In questi giorni leggo di tutto e di più sulla questione “migranti”, ognuno dice la sua, tutti tuttologi, tutti esperti di geopolitica, ecc ecc.
I miei studi mi han insegnato che la verità di solito è una, la verità tangibile intendo, poi le pippe di illuministica memoria sulle verità relative le possiam affrontare per ore.
Detto ciò mi sorprende leggere come, anche riguardo una questione spinosa come questa, manchi – come sempre – il colore “grigio”.
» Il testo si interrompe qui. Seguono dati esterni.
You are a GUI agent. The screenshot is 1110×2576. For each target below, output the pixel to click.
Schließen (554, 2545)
L’uomo ama il “bianco” e il “nero” (ed evitiamo battute ridicole su fedi calcistiche, questioni razziali e quant’altro). Da un lato dunque l’ignoranza esasperata ed esasperante di certa pseudo-destra ossimoricamente sud-leghista, che parla per slogan, frasi fatte, deleteri riferimenti a periodi infausti, ecc; dall’altra il buonismo leccato, moralistico, falsamente ideologico di certa pseudo-sinistra (la stessa che ha mandato a puttane la Regione Puglia e ha fatto gli stracazzi suoi sistemando incompetenti in vari settori) che si riempie la bocca con parole come anti-fascismo, ecc ecc.
Dico che bisogna contestualizzare… i concetti si evolvono, come l’uomo – nel bene o nel male- è in costante divenire. Parlare oggi di nazismo, fascismo, comunismo… non è errato ideologicamente ma lo è dal punto di vista sociologico e storico… in quanto non esiston più o meglio, non esiston più secondo i parametri portanti che li videro nascere e/o affermarsi (quando questo è avvenuto in modo non solo utopico). Se parliamo di razzismo posso essere d’accordo… quello c’è ancora ma ha cambiato tante facce… era ridicolo Berlusconi che parlava di comunisti, così come sono ridicoli certi adolescenti pseudo-alternativi che, di fronte a ogni forma di protesta, ci schiaffano dentro questo antifascismo, peraltro in molti casi fuori contesto. Sarebbe curioso fare un sondaggio e vedere quanti tra quelli che si professano antifascisti e anticomunisti conoscan o sappiano realmente cosa sian stati fascismo e comunismo… insomma la storia (con la S maiuscola) sono in pochi a conoscerla, molti preferiscono plasmarla alla loro forma mentis… piuttosto che conoscere la verità dei fatti, la disciplina “didattica della storia” servirà pure a qualcosa, è il “come” studiare la storia la cosa importante. La ribellione è qualcosa che, a mio avviso, si attua con il “sapere” in primis… non riempiendosi la bocca di slogan anacronistici e stantii… ormai evanescenti.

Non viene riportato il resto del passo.